Les plus belles églises sont Saint-Joseph, Saint-Dominique et la cathédrale (ou le Dôme) dédiée à Sainte-Rosalie, patronne des Palermitains, que l'on rebâtit actuellement sur un plan du chevalier Fuga.

Il laisse subsister dans la nouvelle église tout ce qui peut être conservé de la partie supérieure gothique, et fait rebâtir à neuf la partie inférieure à la moderne ce qui fait un très bel effet.

Il y a deux théâtres à Palerme; dans l'un on joue des opéras en temps ordinaire, et des oratorios pendant le carême.

L'autre théâtre est pour les farces.

La noblesse palermitaine est extrêmement affable, et reçoit très bien les étrangers; il y a beaucoup de très jolies femmes qui sont assez agréables, quoiqu'elles ne soient pas très spirituelles.

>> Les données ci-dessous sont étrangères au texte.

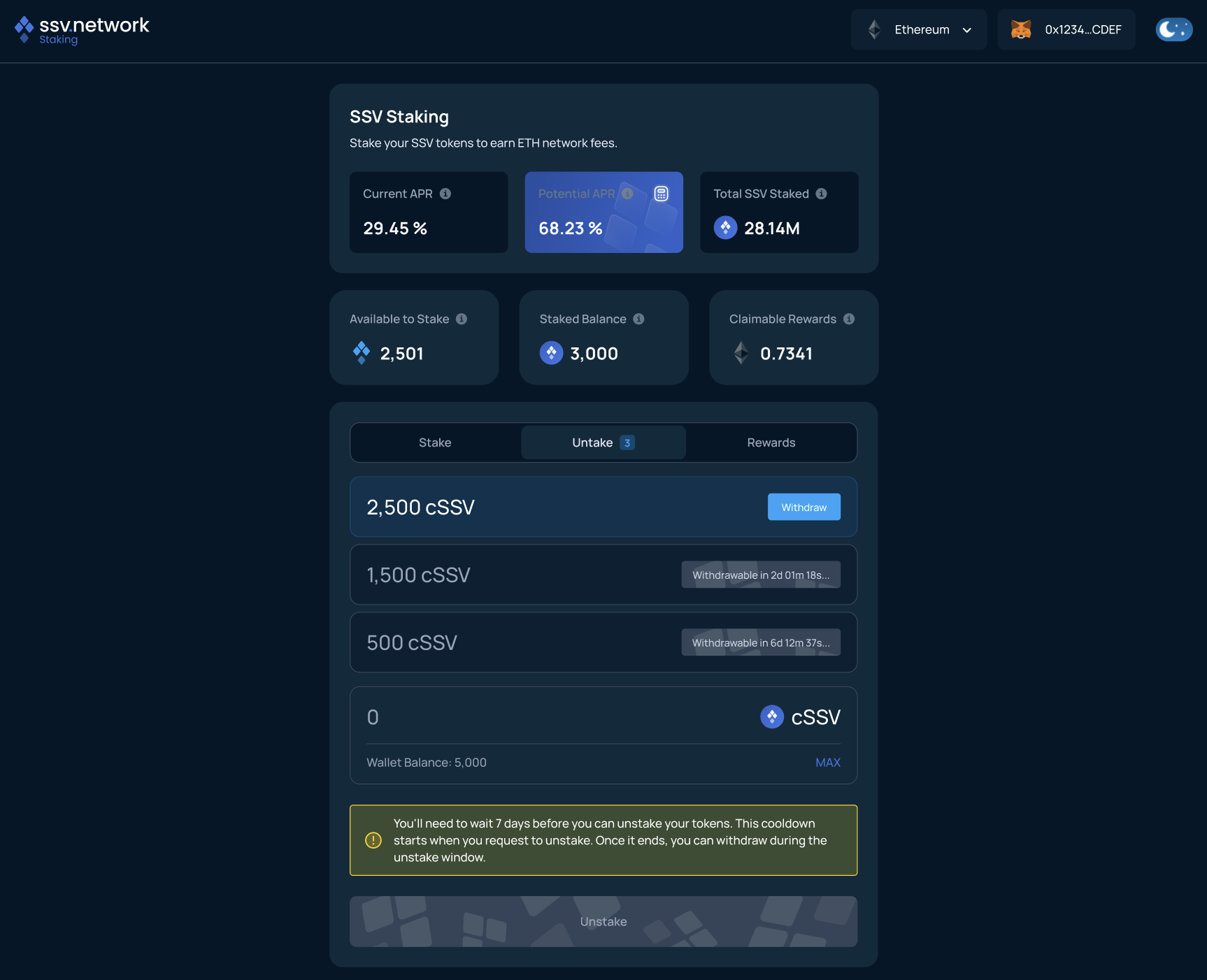
Task: Click the Claimable Rewards info icon
Action: click(x=849, y=319)
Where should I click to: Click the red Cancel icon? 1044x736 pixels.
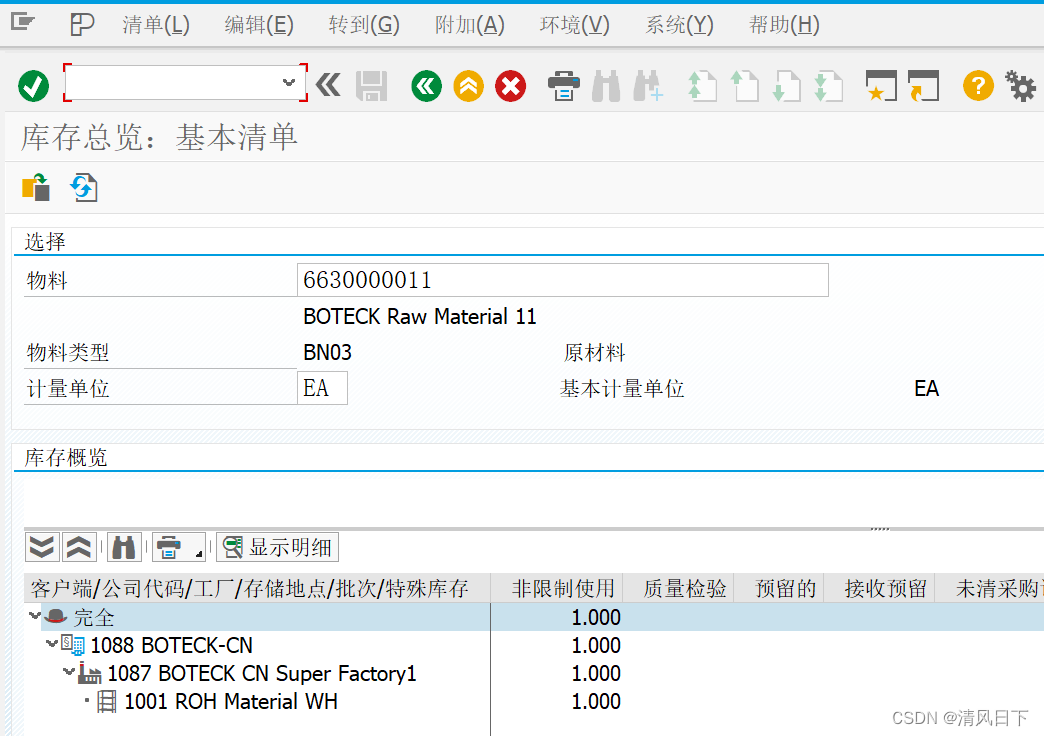(510, 86)
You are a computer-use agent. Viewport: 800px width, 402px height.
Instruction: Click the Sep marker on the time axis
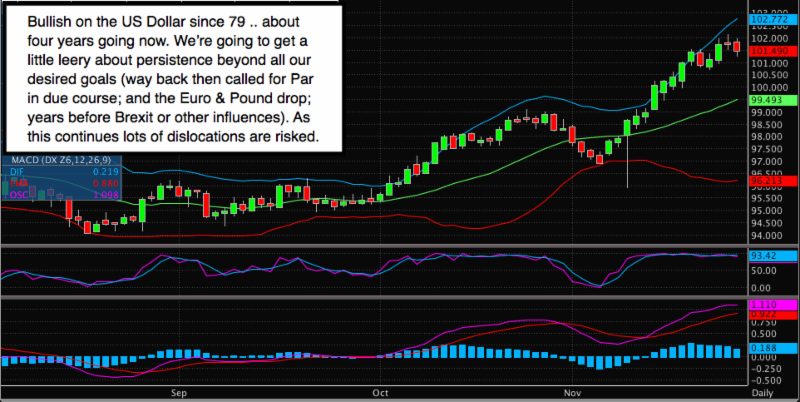(x=181, y=394)
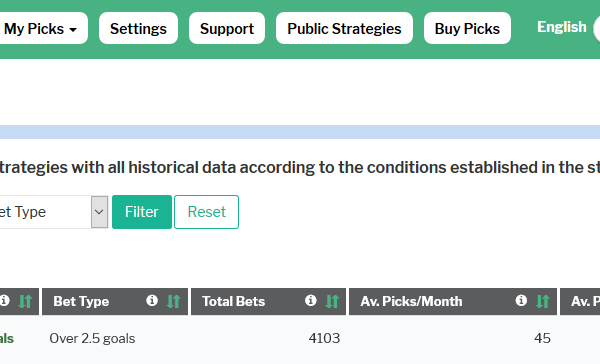Change the language from English
The width and height of the screenshot is (600, 364).
pyautogui.click(x=561, y=27)
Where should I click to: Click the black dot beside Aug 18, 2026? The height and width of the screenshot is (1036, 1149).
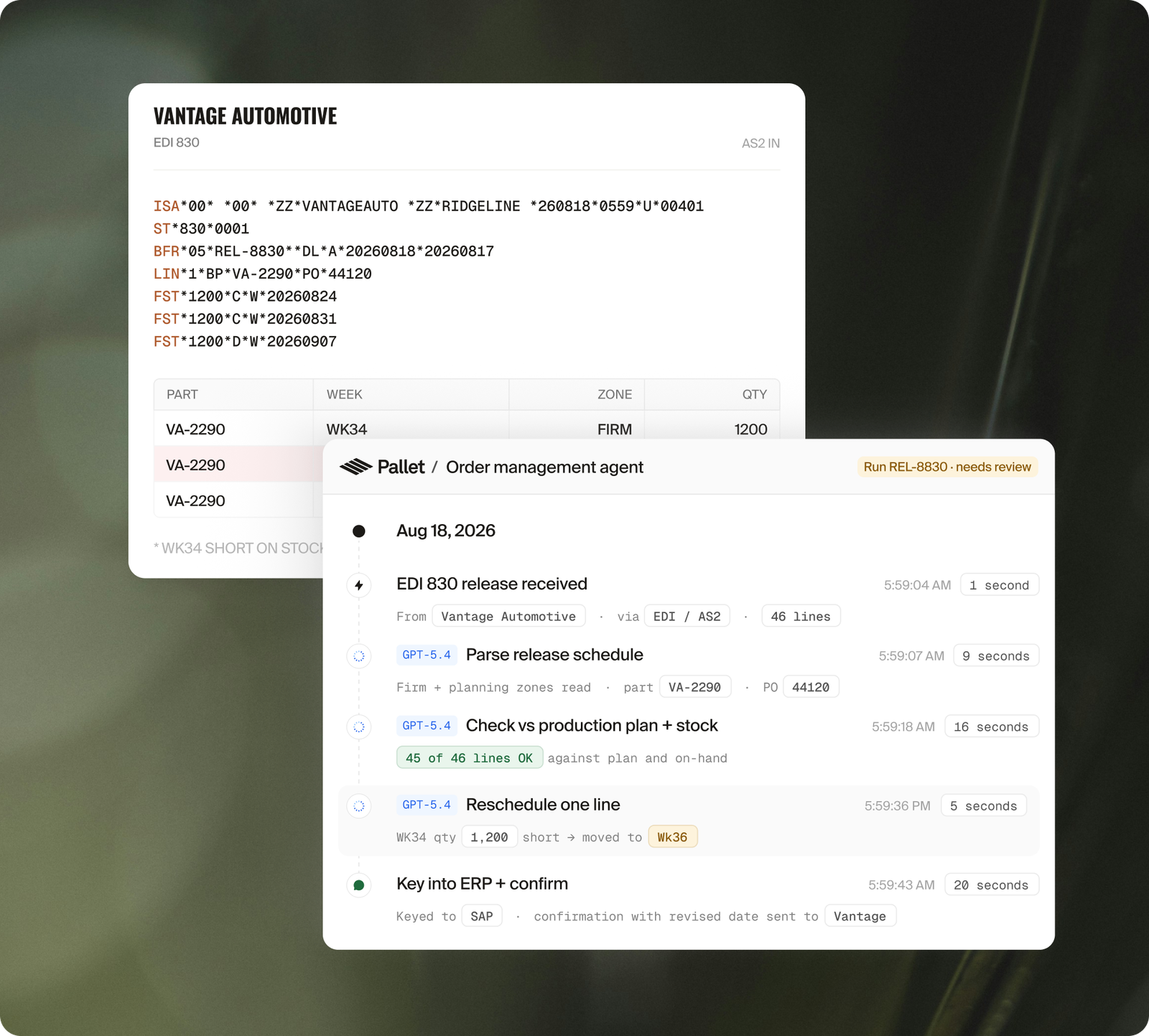click(x=359, y=531)
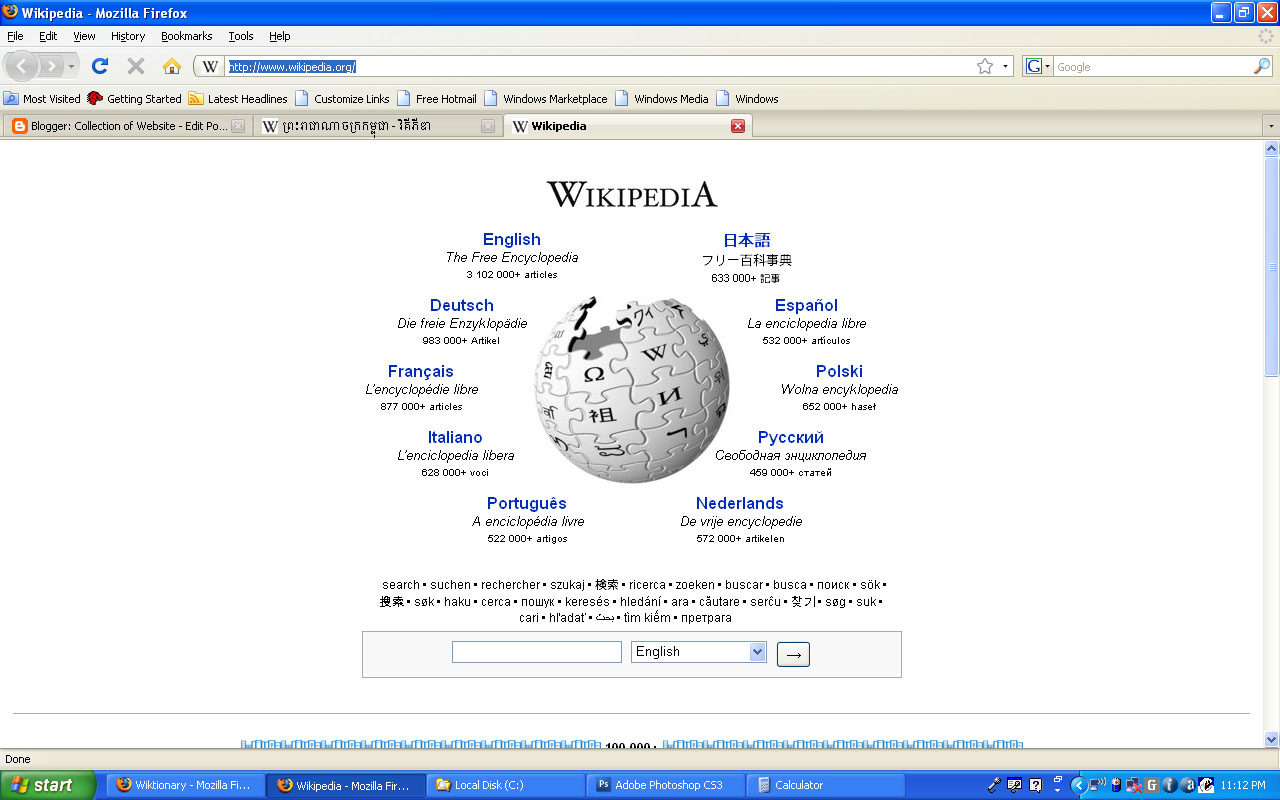Open Adobe Photoshop CS3 from the taskbar
Image resolution: width=1280 pixels, height=800 pixels.
tap(665, 785)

Les Capucins ont leur église et leur couvent à une distance d'un mille de la ville, en belle situation, avec un magnifique jardin où sont des citronniers et des orangers. Au-dessous de l'église est le cimetière où les corps sont conservés après avoir été desséchés; beaucoup de nobles s'y font enterrer.

23 février 1788.—Parti pour Saint-Martin, couvent de Bénédictins. Ces religieux sont fort riches et reçoivent très bien les étrangers qui viennent les visiter dans leur solitude. On dit qu'ils y sont obligés par les règles de leur fondation; dans tous les cas, ils s'acquittent de leur obligation d'une manière honorable. Ils leur donnent à dîner splendidement, et reçoivent à coucher tous ceux qui sont dans ce cas; les femmes ne sont pas admises. Ils ont fait bâtir dans un endroit très sauvage, un superbe palais au lieu même où était leur ancienne habitation.

La façade n'est qu'ébauchée, ainsi que les cours et les jardins; jusqu'à présent ils n'ont pensé qu'à l'intérieur le plus urgent.

On trouve en entrant un grand péristyle avec vingt-quatre colonnes et douze pilastres, un bassin de fontaine en marbre de Sicile fort beau, ainsi que le pavé en mosaïque.

Au fond, est une statue équestre de saint Martin, donnant à un pauvre la moitié de son manteau. Cette œuvre capitale, tout en marbre blanc, est considérée comme le chef-d'œuvre d'un sculpteur palermitain dont le nom m'est inconnu.